4. Fletcher Mpulton, L.J., summarised the distinction between the two as follows in Wallis, Son and Wells v. Pratt, (1910) 2 KB 1003 :
'A party to a contract who has performed, or who is ready and willing to perform, his obligations under that contract, is entitled to the performance by the other contracting party of all the obligations which rest upon him. But from a very early period of our law it has been recognised that such obligations are not all of equal importance. There are some which go so directly to the substance of the contract, or, in other words, are so essential to its very nature that their non-performance may fairly be considered by the other party as a substantial failure to perform the contract at all. On the other hand, there are other obligations which though they must be performed, are not so vital that a failure to perform them goes to the substance of the contract'
and said that later usage 'has consecrated the word 'condition' to describe an obligation of the former class, and 'warranty' to describe an obligation of the latter class'. As pointed out by Cheshire and Fifoot in their Law of Contract (Fourth Edition, page 123):
'The learned Lord Justice perhaps went too far in describing a breach of a condition as a substantial failure to perform the contract at all.'
and all that the Lord Justice sought to emphasise was the 'comparative degree of gravity'' in a term which spells a condition as distinct from one which amounts only to a warranty.
5. The distinction is of great importance. The breach of a condition entitles the injured party to repudiate the contract, to refuse the goods, and, if he has already paid for them, to recover the price. The only remedy for the breach of a warranty is the recovery of damages.

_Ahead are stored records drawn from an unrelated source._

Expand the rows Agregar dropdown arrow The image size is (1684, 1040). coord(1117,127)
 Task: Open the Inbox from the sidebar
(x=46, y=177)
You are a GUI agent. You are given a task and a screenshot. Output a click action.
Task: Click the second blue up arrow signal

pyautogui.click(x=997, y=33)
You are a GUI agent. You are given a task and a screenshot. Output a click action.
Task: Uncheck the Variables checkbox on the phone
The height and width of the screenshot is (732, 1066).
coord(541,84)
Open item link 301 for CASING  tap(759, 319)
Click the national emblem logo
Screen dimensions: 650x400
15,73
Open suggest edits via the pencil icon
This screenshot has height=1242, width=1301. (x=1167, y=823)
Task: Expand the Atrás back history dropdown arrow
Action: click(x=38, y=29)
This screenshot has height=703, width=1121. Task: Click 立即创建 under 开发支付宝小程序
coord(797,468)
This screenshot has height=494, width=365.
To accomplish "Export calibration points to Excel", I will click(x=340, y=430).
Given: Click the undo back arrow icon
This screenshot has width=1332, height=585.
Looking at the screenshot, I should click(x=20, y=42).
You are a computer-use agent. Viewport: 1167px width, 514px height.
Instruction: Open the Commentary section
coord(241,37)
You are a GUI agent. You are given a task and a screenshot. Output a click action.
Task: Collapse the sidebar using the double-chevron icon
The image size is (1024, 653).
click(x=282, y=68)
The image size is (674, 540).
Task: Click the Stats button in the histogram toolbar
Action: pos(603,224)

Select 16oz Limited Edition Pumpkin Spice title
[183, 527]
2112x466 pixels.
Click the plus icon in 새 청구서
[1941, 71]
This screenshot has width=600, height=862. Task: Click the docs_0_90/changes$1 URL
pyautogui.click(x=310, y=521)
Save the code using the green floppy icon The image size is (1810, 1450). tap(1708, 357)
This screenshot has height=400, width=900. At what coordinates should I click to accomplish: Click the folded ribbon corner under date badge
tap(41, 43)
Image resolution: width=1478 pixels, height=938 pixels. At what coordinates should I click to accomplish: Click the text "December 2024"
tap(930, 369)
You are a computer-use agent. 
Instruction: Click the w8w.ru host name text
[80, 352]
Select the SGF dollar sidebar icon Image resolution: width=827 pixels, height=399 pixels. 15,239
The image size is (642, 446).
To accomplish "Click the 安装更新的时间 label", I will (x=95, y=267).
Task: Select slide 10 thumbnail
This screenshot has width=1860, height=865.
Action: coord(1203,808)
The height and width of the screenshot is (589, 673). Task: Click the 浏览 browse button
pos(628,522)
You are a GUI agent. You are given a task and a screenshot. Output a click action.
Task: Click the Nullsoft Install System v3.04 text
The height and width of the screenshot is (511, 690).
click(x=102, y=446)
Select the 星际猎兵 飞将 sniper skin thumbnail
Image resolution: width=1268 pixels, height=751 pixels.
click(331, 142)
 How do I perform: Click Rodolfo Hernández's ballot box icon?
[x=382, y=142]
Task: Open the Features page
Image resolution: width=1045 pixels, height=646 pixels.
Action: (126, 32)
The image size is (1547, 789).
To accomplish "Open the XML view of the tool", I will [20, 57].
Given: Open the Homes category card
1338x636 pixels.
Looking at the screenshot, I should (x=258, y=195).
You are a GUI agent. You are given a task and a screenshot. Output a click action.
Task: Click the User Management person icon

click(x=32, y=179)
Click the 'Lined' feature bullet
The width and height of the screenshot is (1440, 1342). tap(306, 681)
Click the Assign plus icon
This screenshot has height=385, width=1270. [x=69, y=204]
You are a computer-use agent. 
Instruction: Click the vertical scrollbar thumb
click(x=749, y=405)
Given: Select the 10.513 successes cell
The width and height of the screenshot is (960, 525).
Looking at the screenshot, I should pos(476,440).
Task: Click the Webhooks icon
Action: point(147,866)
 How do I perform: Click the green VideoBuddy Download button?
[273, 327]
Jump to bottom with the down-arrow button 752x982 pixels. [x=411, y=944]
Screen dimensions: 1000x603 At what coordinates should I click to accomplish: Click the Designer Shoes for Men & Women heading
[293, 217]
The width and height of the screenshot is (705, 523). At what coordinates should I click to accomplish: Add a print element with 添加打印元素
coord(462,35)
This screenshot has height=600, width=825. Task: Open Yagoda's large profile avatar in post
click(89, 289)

6. According to the plaintiff the sale was a safe by description, and there is an implied condition that the goods shall correspond with the description. The section on which he relies is Section 15 of the Indian Sale of Goods Act, 1930, which provides that
'where there is a contract for the sale of goods by description, there is an implied condition that the goods shall correspond with the description.'
'The general principle of this implied condition is clear and founded on the consensual basis of the law of contract. If the description of the goods tendered is different from that of the goods agreed to be sold, it is not the article bargained for and the buyer is not bound to take it'. (Halsbury's Laws of England, 2nd Edition, Vol. 29, page 62).
7. Section 15 corresponds to Section 13 of the (English) Sale of Goods Act, 1893. The meaning of the expression 'contract for the sale of goods by description' occurring in Section 13 came up for consideration in Varley v. Whipp, (1900) 1 QB 513. Channell, J., said that 'though the most usual application of the section was to cases of unascertained goods, it applies 'to all cases where the purchaser has not seen the goods, but is relying on the description alone'.'
8. Ext. A dated 11-11-1946 is the letter from the defendant to the plaintiff which embodies the terms of the contract. The provision therein to the effect that the bad nuts shall not exceed twenty per cent of the total appears to be a basic element of the description of the goods agreed to be supplied, and it must follow that the plaintiff's contention has to be upheld.
9. The stipulation is definite, and there are no words which indicate any room for elasticity in complying with the stipulation. It may well be that if the difference is exceedingly small the law would disregard it. But this certainly is not one of such cases.
10. A somewhat similar case is Wimble Sons and Co. v. Lillico and Son, (1922) 38 TLR 296. In that case the Court had to consider whether a contract for the sale of cotton cake 'containing approximately 40 per cent protein and 10 per cent oil' was a sale by description. McCardie, J., held that the words as to the percentages were words of description, under Section 13 of the (English) Sale of Goods Act, 1893, that the sale was, therefore, a sale by description and that there was an implied condition that the goods must comply with the description.
11. In the light of what is stated above this appeal has to be dismissed. Judgment accordingly. The appellant will pay the costs of the respondent.